━━━ DOCUMENT PASSAGE ━━━

2.2 Parameter Estimation

To make the model complete, we have to add an assumption about the dependence structure between item responses. As is common in most IRT models, we will assume that the responses to the items are conditionally (or locally) independent. With this assumption the model is still an exponential family and the sufficient statistic for the latent variable θ is R = Σ_iR_i. Therefore conditional maximum likelihood (CML) estimation is in principle possible and in this section the practical feasibility of CML is explored.

The conditional likelihood³ of the data, as a function of the parameter vector η = (η₁,…,η_k) given the value of the sufficient statistic for θ is given by

$$ L(\eta \left| R \right. = r) = \frac{{\exp \left[ { - \sum r_{i} \eta_{i} } \right]}}{{\begin{array}{*{20}c} {\int\nolimits_{A} {\prod\nolimits_{i} {\exp ( - t_{i} \eta_{i} )dt_{i} } } } \\ \end{array} }} $$

(7.5)

where ∫_A denotes the multiple integral over all score vectors (t₁,…,t_k) such that Σ_it_i= r. As a general symbol for this multiple integral, we will use γ(r,k), where the first argument refers to the score r and the second argument denotes the number of items in the test.

To see the complexity of these γ-functions, consider first the case where k = 2. If r ≤ 1, the score on any of the two items cannot be larger than r, but each score can be zero. So, let t₁ be the score on the first item; then t₁ can run from 0 to r, and of course t₂ = r − t₁ is linearly dependent on t₁. If r > 1, each score is bounded not to be smaller than r − 1, and of course each score cannot be larger than 1. Taking these considerations into account it is easily verified that

$$ \gamma (r,2) = \int\limits_{\max (r - 1,0)}^{\min (r,1)} {\exp \left[ - (r - t_{1} )\eta_{2} \right]} \exp ( - t_{1} \eta_{1} ) \, dt_{1} $$

(7.6)

━━━ DATASET EXCERPT ━━━

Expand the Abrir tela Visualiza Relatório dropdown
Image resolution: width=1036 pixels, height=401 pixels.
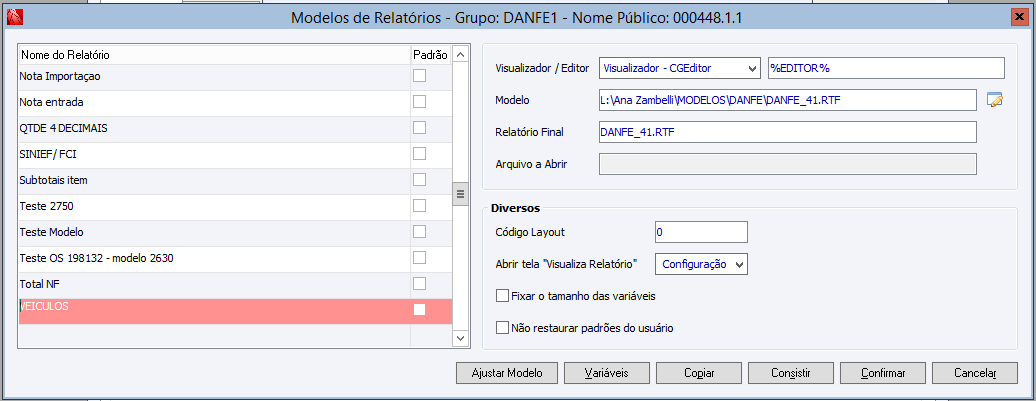(x=739, y=264)
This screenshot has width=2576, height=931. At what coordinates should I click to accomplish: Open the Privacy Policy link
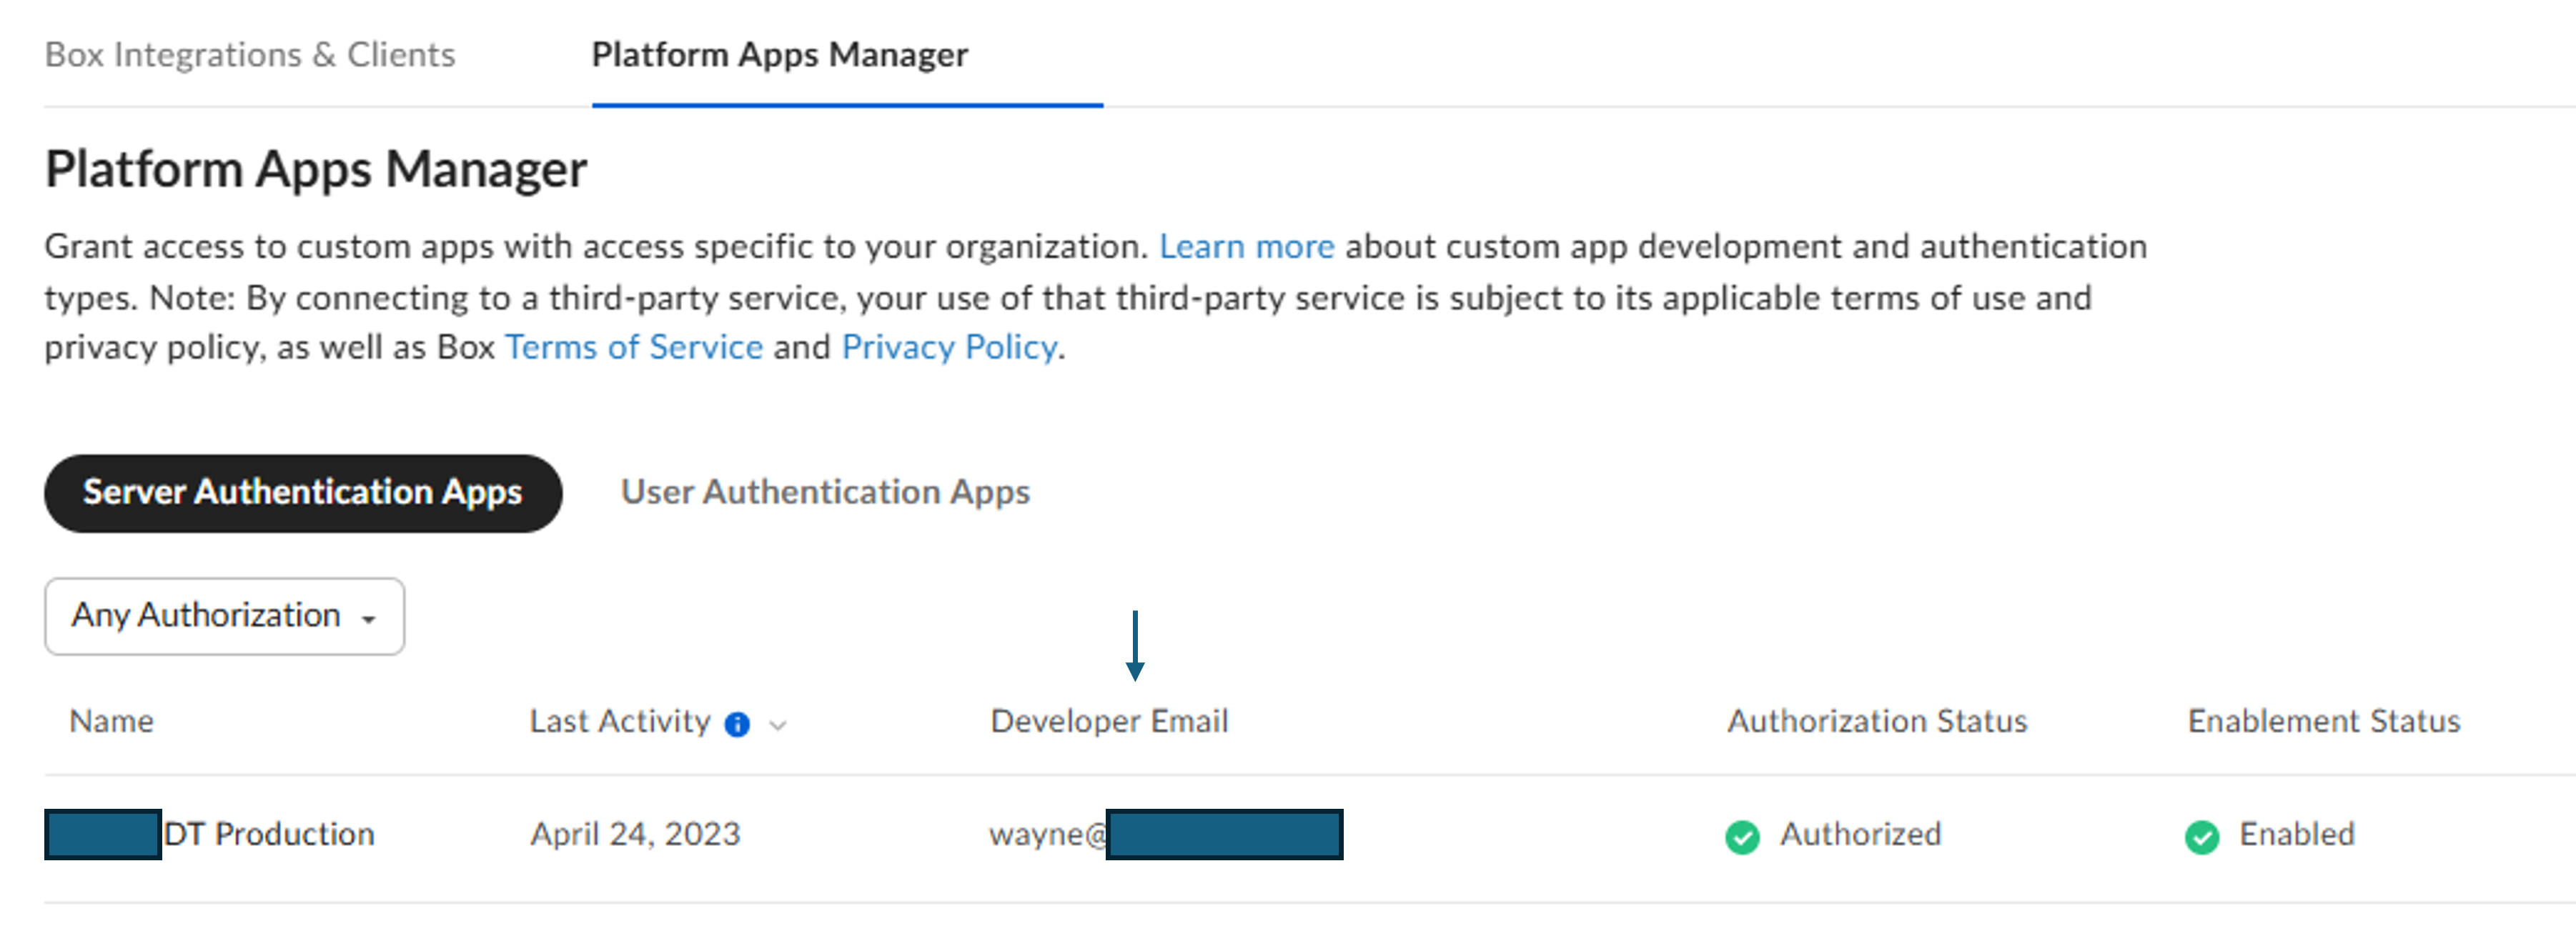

━━━

• **INSTRUCTIONS**:
a) Retype the stretch of the parameter estimation passage from "where ∫_A denotes" through "in the test.".
b) Answer these questions from the parameter estimation passage:
(i) What assumption is made about the responses to the items?
(ii) What general symbol is used for the multiple integral over all score vectors?
(iii) When k = 2 and r > 1, each score is bounded not to be smaller than what?

• **ANSWERS FOR THIS EXERCISE**:
a)
where ∫_A denotes the multiple integral over all score vectors (t₁,…,t_k) such that Σ_it_i= r. As a general symbol for this multiple integral, we will use γ(r,k), where the first argument refers to the score r and the second argument denotes the number of items in the test.

b)
(i) That they are conditionally (or locally) independent.
(ii) γ(r,k).
(iii) r − 1.